APPC to investigate lobbying breaches

Morris: the APPC chair is looking into media stories

Morris: the APPC chair is looking into media stories

David Singleton 26-Sep-07

Edelman's lobbying practice is to tighten up its procedures for registering clients in the wake of damaging revelations that rocked the agency on the eve of the Labour Party conference.

 

The agency was exposed in the Sunday Times for failing to disclose its relationship with training company Pelcombe. This is a breach of the lobbyists’ code of conduct and the agency faces an investigation by the Association of Professional Political Consultants (APPC).
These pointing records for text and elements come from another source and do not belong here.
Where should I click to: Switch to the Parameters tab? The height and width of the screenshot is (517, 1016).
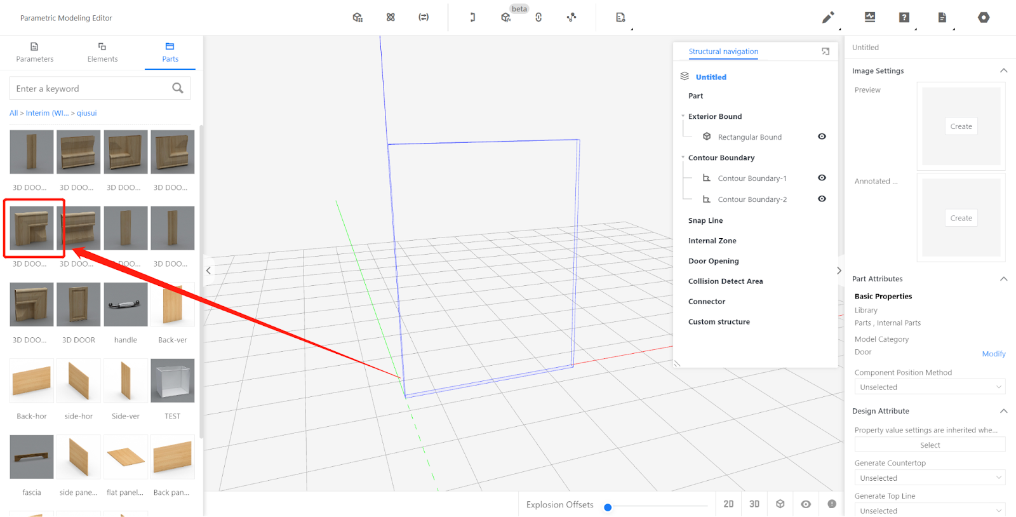(x=35, y=52)
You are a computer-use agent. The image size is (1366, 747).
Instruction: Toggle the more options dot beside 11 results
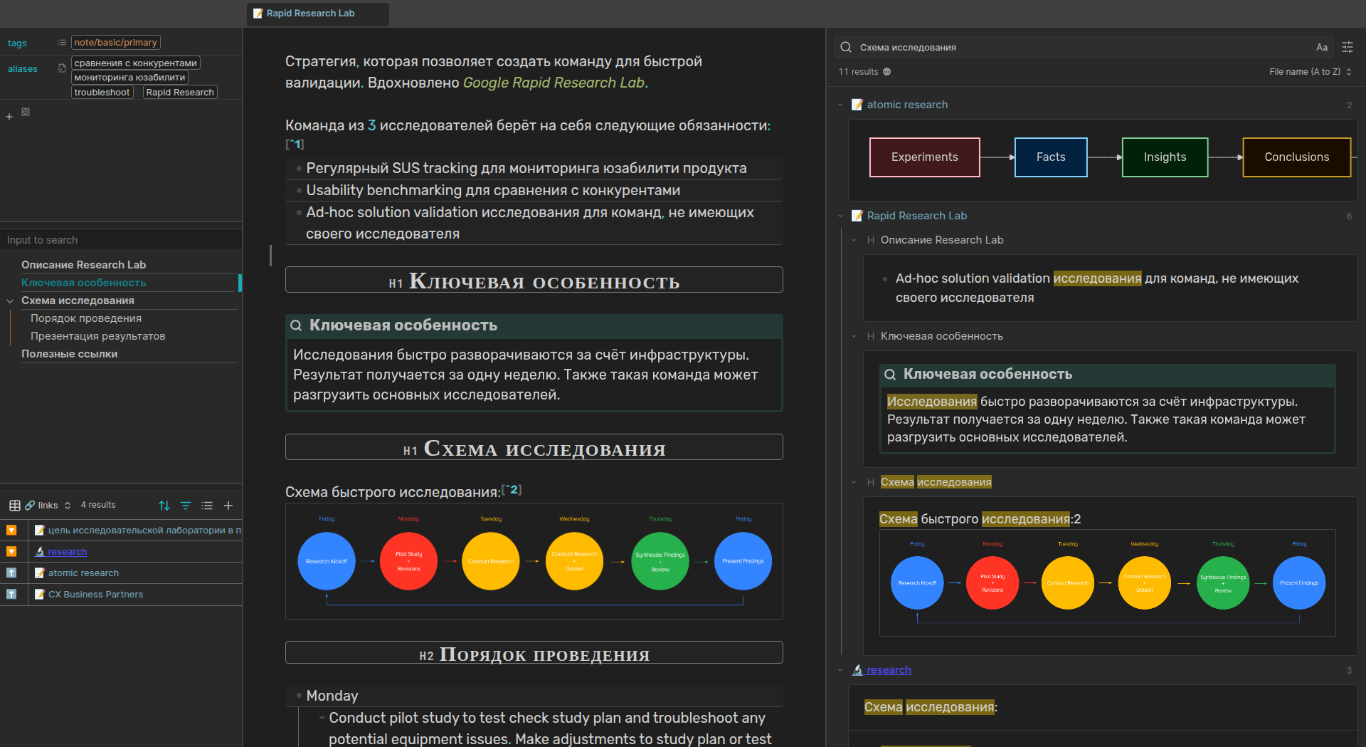click(x=887, y=72)
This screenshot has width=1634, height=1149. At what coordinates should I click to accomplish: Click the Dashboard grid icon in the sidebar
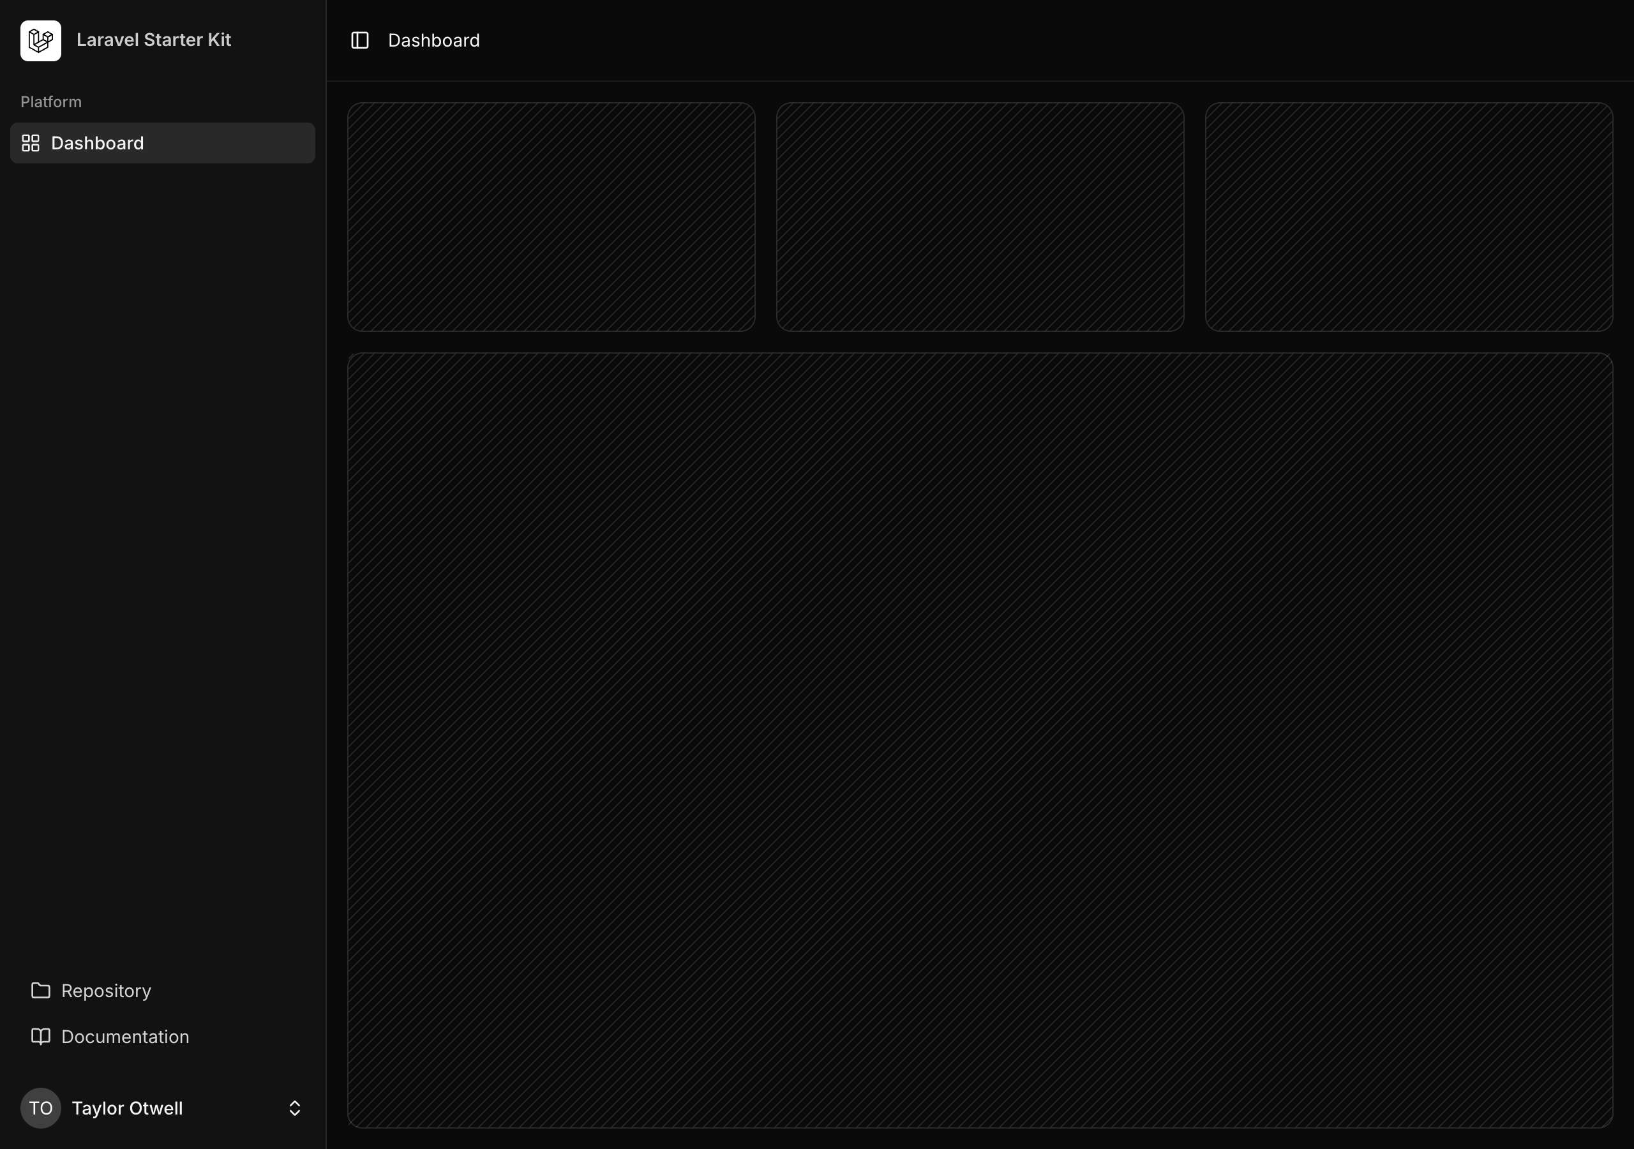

Michael Burrell, Edelman Europe vice-president, adm­itted the agency was in the wrong. ‘We should have listed Pelcombe as a client in the APPC register for the relevant period,’ he said. ‘Our failure to do so is inexcusable and we have apologised to APPC chairman Gill Morris for the omission, which reflects a fault in our procedures.’

Edelman has pledged to routinely check invoices to ensure that all clients have been reported to the APPC. This will act as a safety net to ensure the lobbyists have reported all of their clients.

PRWeek understands that an internal investigation has already pinned the blame on a director who left the agency earlier this year.

Separately... The Observer reported that Burson-Marsteller had failed to register Microsoft as a client of its lobbying practice, despite a director sending out an email on the company’s behalf – reportedly urging businesses to raise the issue of Google’s dominance of search engines with politicians, regulators and the media.

The issue centres around Google’s proposed acquisition of internet advertising firm Double-Click. B-M’s work involved the setting up of an organisation called Initiative for Competitive Online Marketplaces.

B-M chief executive Jonathan Jordan said the agency was right not to register the client because the work it had und­ertaken was ‘not lobbying work as such’.

APPC chair Gill Morris said: ‘The APPC will be looking into both matters.’

In a third development, Hanover Communications MD Charles Lewington is understood to be taking legal action against the Sunday Telegraph over a ‘cash for access’ story which had lobbyists tongues wagging throughout the Labour Party conference.